Y por eso también es que los desaparecidos son del pueblo peronista, porque cada uno de ellos representó una célula dentro del organismo de la comunidad organizada.
Los peronistas vivimos con sentimientos encontrados la fecha; hay quienes se embanderan detrás de la vulgata montonera de la “derecha peronista” y de “estaba viejo y cometió muchos errores”; otros dan rienda suelta a su discurso de los “imberbes que gritan”, “se viene el zurdaje” y “estos reniegan de Isabel”.
Sugiero humildemente que nos dejemos de hacer caso de esa división que al fin y al cabo resulta artificial porque los peronistas no somos de derecha ni de izquierda y honremos a todos los que dieron la vida por una patria libre, justa y soberana. Sí, también a esos que creyeron en un “socialismo nacional”, porque ellos pusieron el cuerpo y eso es digno de respeto.
Yo cuando tenía veintidós años iba a la universidad, escuchaba a Los Beatles y me la pasaba pensando en el sexo y las amistades, no hubiera tenido coraje para abandonar a mi familia y emprenderme en una aventura que podía significar el fin de mi propia vida, para defender la idea de una patria justa que fuera posible. Y por eso quizás es que a mis treinta y tres sigo admirando a quienes pudieron hacerlo y no dudaron.
Ellos fueron quienes obligaron, de puro cabezudos, al enemigo a cambiar de estrategia. Porque fueron esos, los treinta mil, los que le hicieron ver a la antipatria que no bastaba con matarnos para destruirnos, porque después de muertos otros nos recordaban, otros recogían nuestras banderas y seguían adelante luchando aún con más fiereza. Porque cuando los hijos morían eran los padres los que luchaban y cuando morían los padres los sucedían los hijos.

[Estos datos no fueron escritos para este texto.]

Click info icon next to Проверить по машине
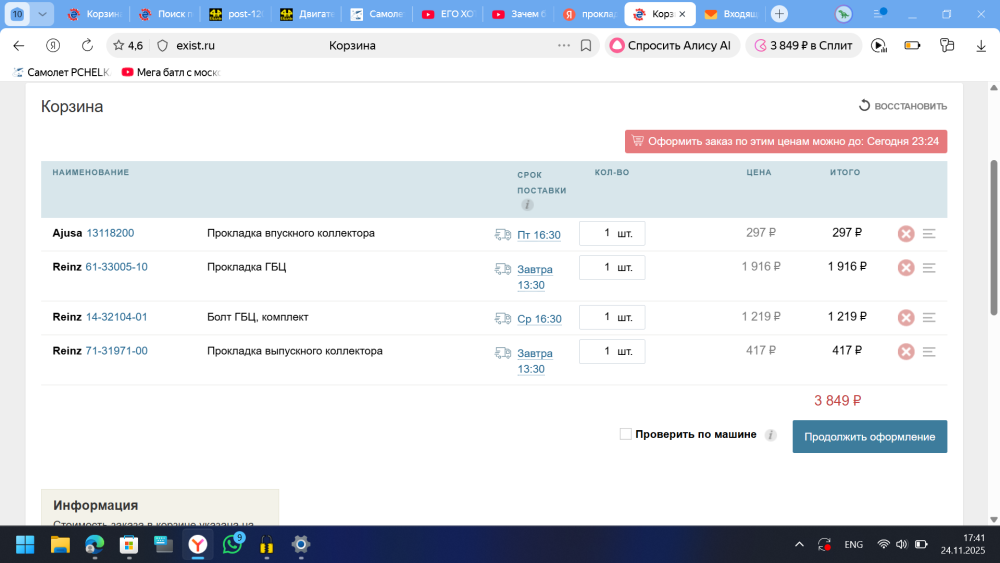The width and height of the screenshot is (1000, 563). (x=770, y=435)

El autodenominado Proceso de Reorganización Nacional fue el último intento por derrotar al peronismo por la fuerza; a partir de esa experiencia el enemigo se vería en la obligación de cambiar de estrategia y decidiría, finalmente, pasar a la actual etapa: la de la implosión del movimiento desde las propias entrañas.

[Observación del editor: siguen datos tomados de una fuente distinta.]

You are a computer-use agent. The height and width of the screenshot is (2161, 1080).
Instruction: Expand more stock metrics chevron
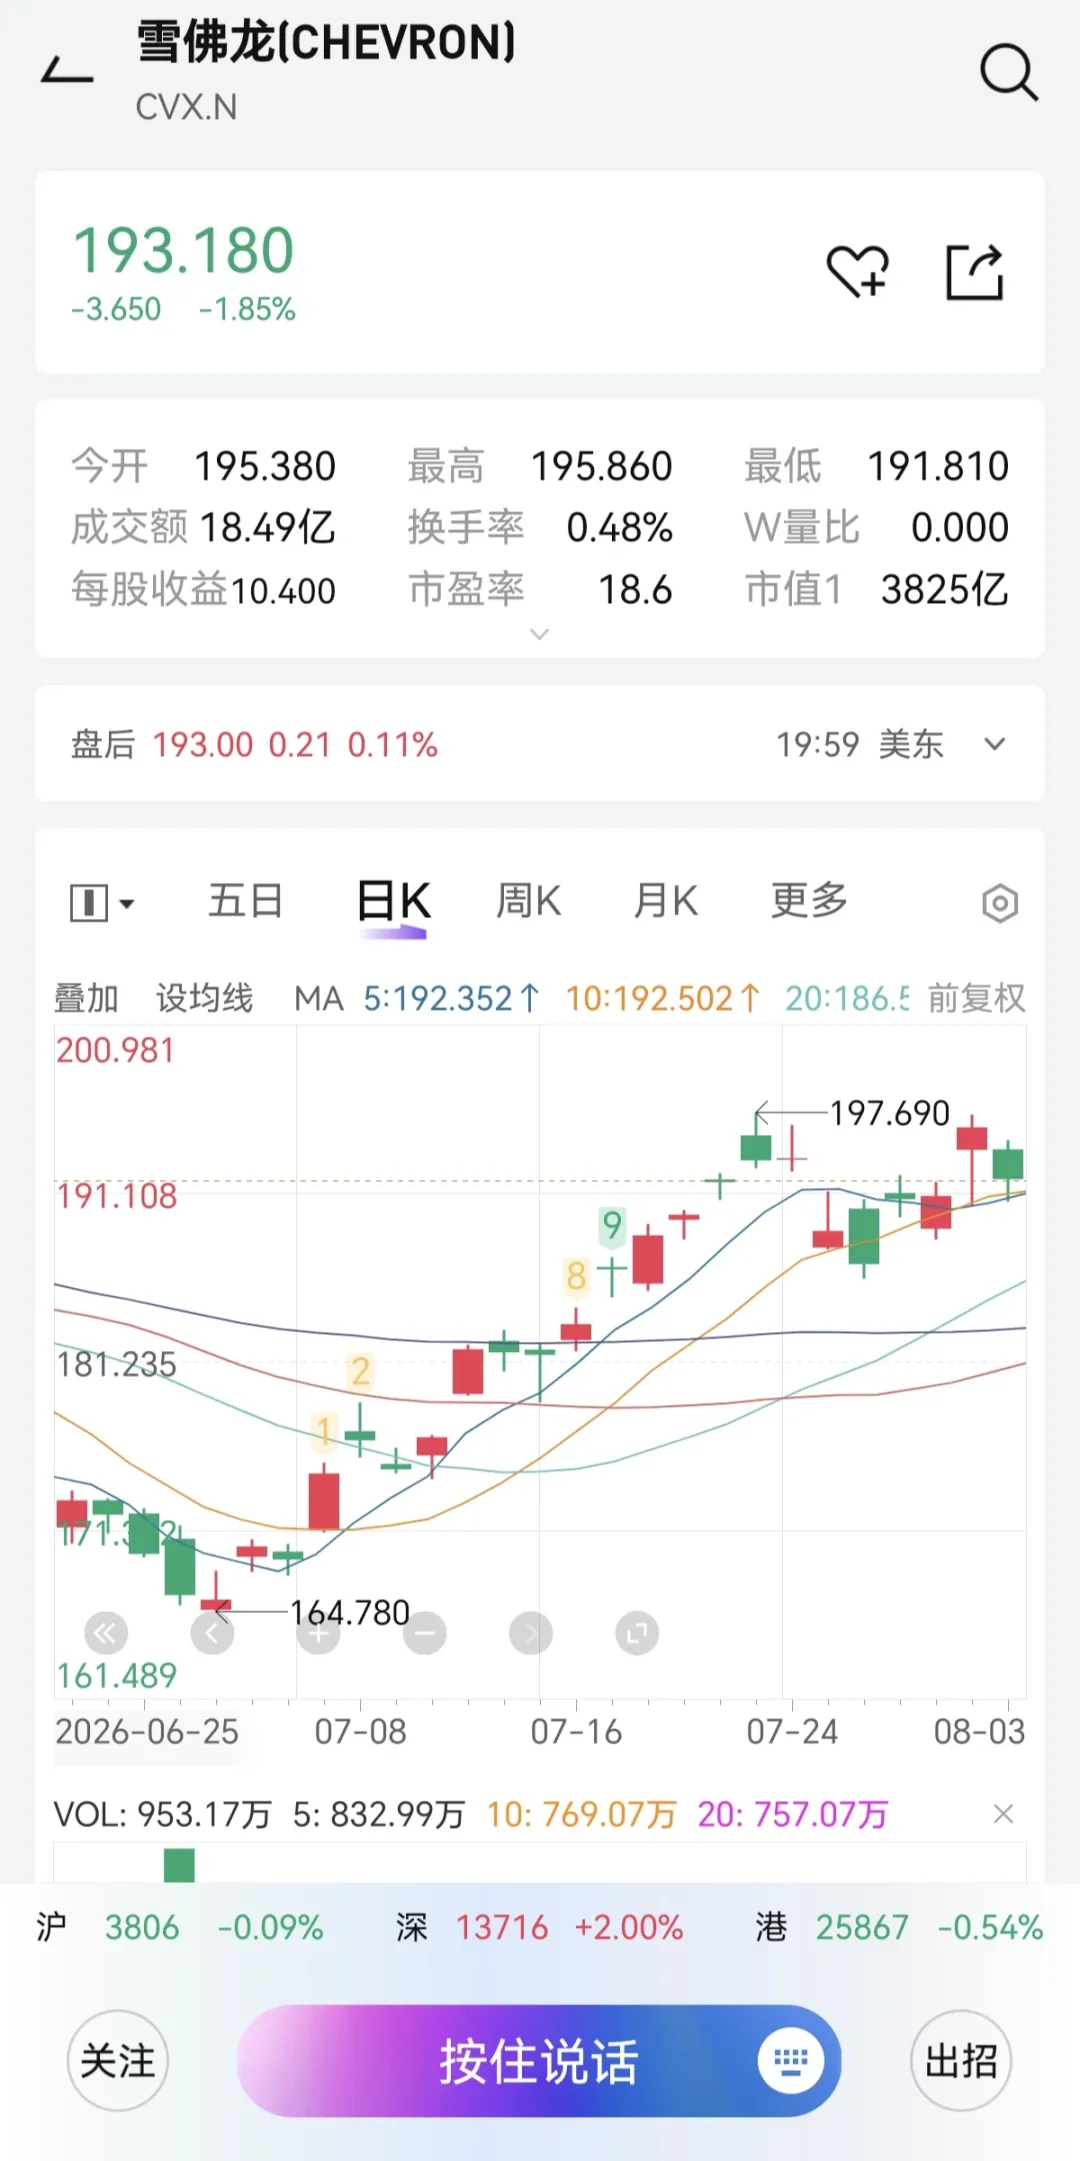pos(539,634)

La pregunta que nos queda por responder en este nuevo 24 de marzo es cómo haremos para atravesar airosos este desafío que nos enfrenta hoy una vez más a un intento por destruirnos. El final está abierto, pero quizás, solo quizás, este Día de la Memoria nos vuelva a insuflar un hálito de vida, para que sigamos recogiendo las banderas de libertad, soberanía y justicia social aunque más no sea por honrar la memoria de esos que antes que nosotros dieron la vida por Perón.